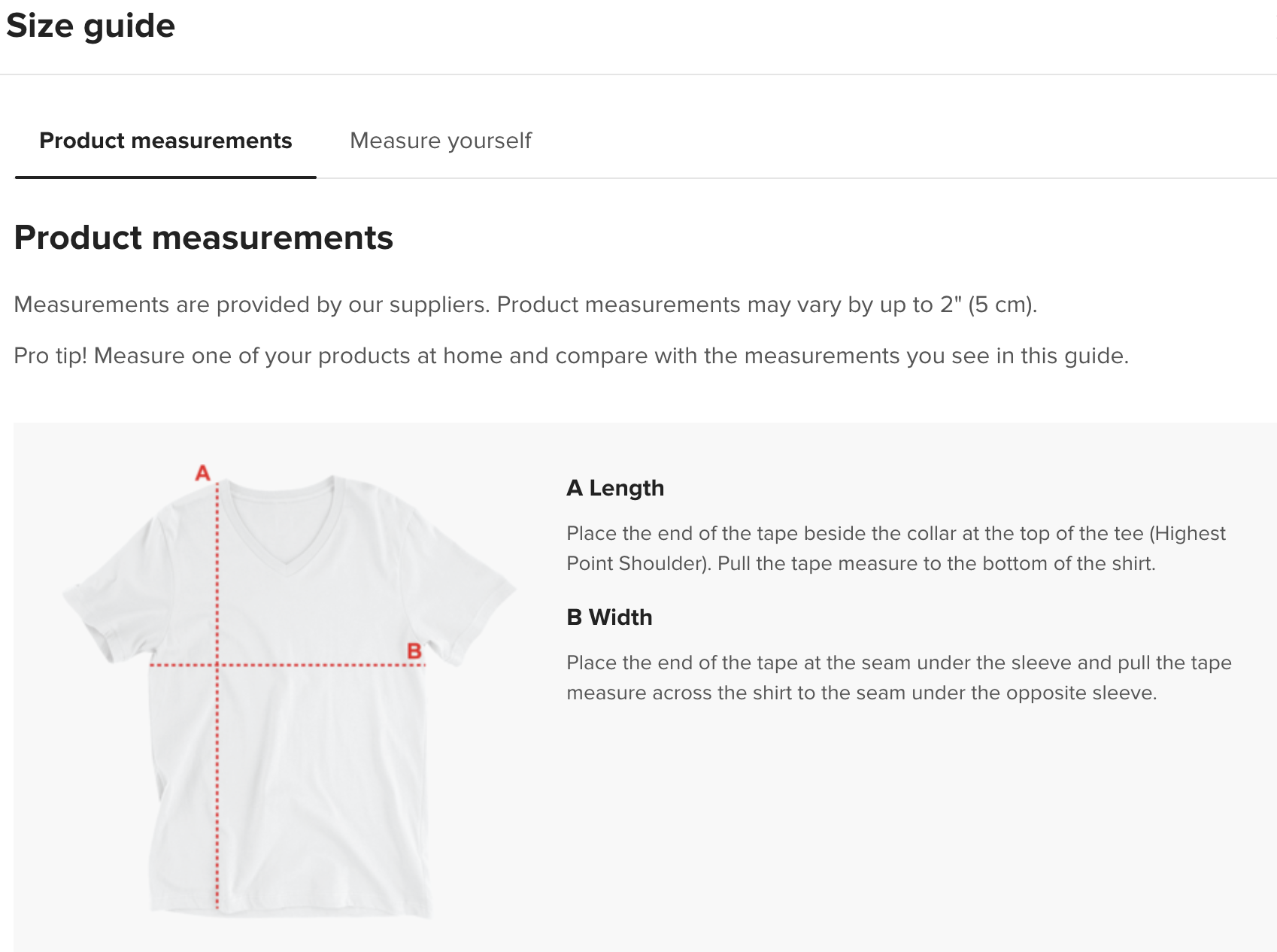Click the "Pro tip!" paragraph

coord(571,356)
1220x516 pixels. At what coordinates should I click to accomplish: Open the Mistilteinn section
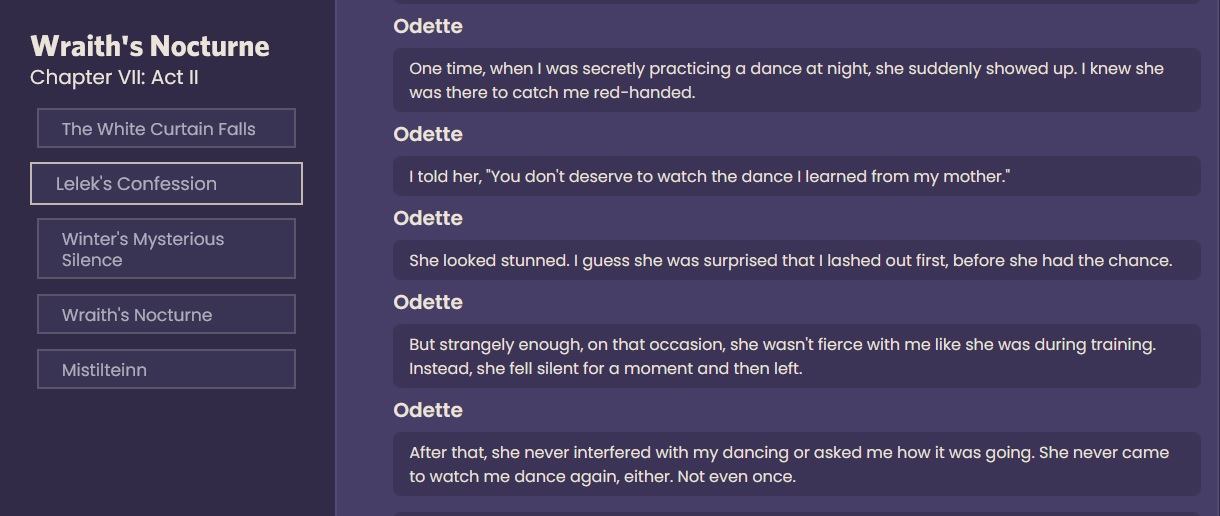tap(166, 369)
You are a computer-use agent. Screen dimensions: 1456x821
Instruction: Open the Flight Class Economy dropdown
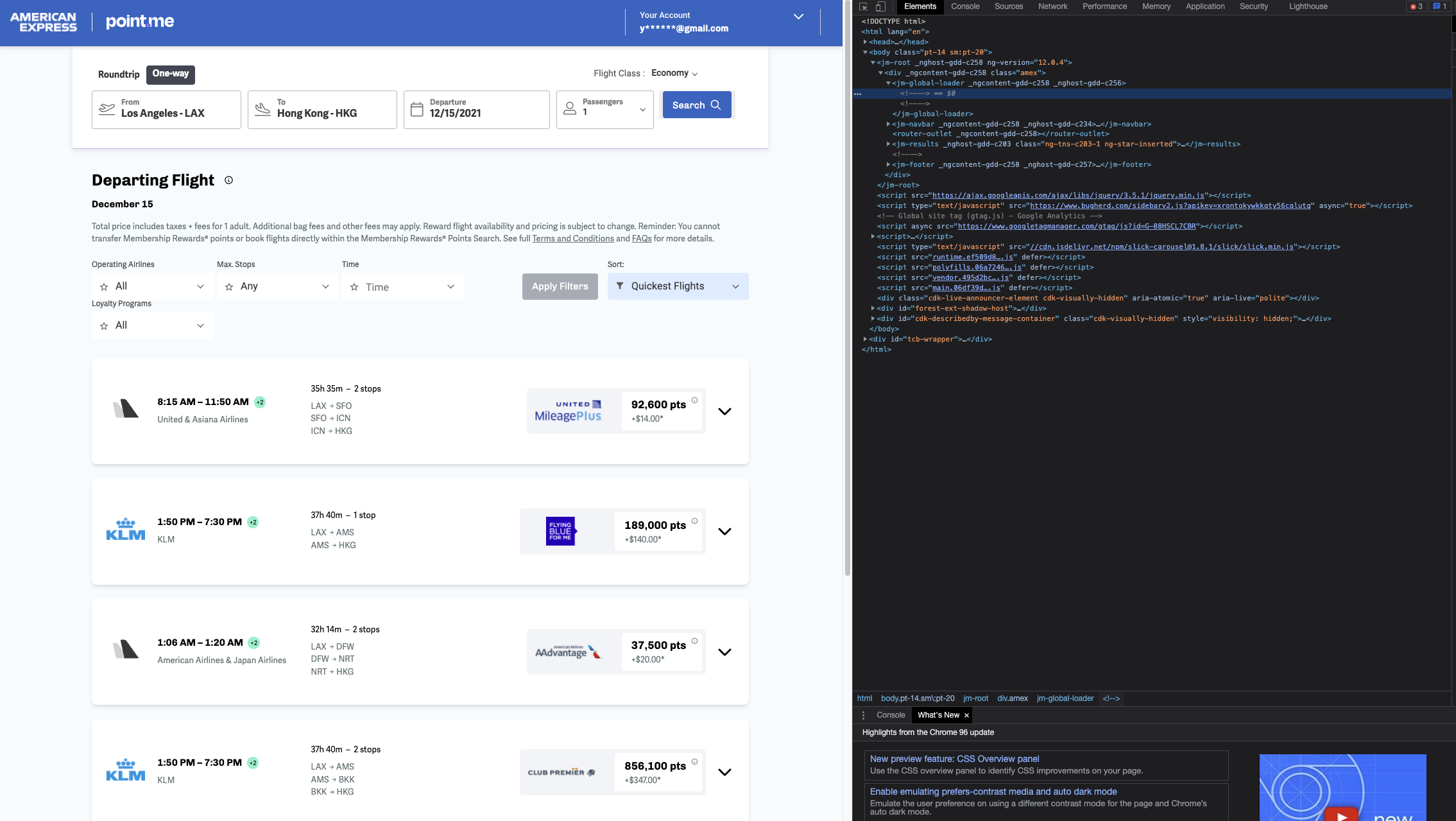coord(674,73)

● **DESCRIPTION OF THE TASK**:
Pull out each line of the records above that contains the string "Open". Case counts.

● **CORRECT ANSWER**:
1220x516 pixels. At what coordinates should I click to accomplish: Open the Mistilteinn section
Instruction: Open the Flight Class Economy dropdown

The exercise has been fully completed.